[[ RECORDS open ]]

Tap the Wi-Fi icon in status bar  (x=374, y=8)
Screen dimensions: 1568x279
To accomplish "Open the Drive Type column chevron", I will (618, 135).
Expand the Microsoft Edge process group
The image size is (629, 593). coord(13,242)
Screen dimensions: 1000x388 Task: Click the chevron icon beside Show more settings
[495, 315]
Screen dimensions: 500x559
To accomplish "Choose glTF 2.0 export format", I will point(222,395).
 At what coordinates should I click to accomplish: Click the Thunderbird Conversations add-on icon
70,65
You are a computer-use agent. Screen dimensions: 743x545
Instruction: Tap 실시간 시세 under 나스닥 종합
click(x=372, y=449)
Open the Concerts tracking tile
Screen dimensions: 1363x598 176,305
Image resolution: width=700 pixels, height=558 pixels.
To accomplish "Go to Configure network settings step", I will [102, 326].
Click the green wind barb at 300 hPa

[[ RECORDS closed ]]

(EXERCISE INSTRUCTIONS): Your answer should consist of every record, restated exactly.

(SOLVED EXERCISE):
Tap the Wi-Fi icon in status bar  (x=374, y=8)
Screen dimensions: 1568x279
To accomplish "Open the Drive Type column chevron", I will (618, 135).
Expand the Microsoft Edge process group
The image size is (629, 593). coord(13,242)
Screen dimensions: 1000x388 Task: Click the chevron icon beside Show more settings
[495, 315]
Screen dimensions: 500x559
To accomplish "Choose glTF 2.0 export format", I will point(222,395).
 At what coordinates should I click to accomplish: Click the Thunderbird Conversations add-on icon
70,65
You are a computer-use agent. Screen dimensions: 743x545
Instruction: Tap 실시간 시세 under 나스닥 종합
click(x=372, y=449)
Open the Concerts tracking tile
Screen dimensions: 1363x598 176,305
Image resolution: width=700 pixels, height=558 pixels.
To accomplish "Go to Configure network settings step", I will [102, 326].
Click the green wind barb at 300 hPa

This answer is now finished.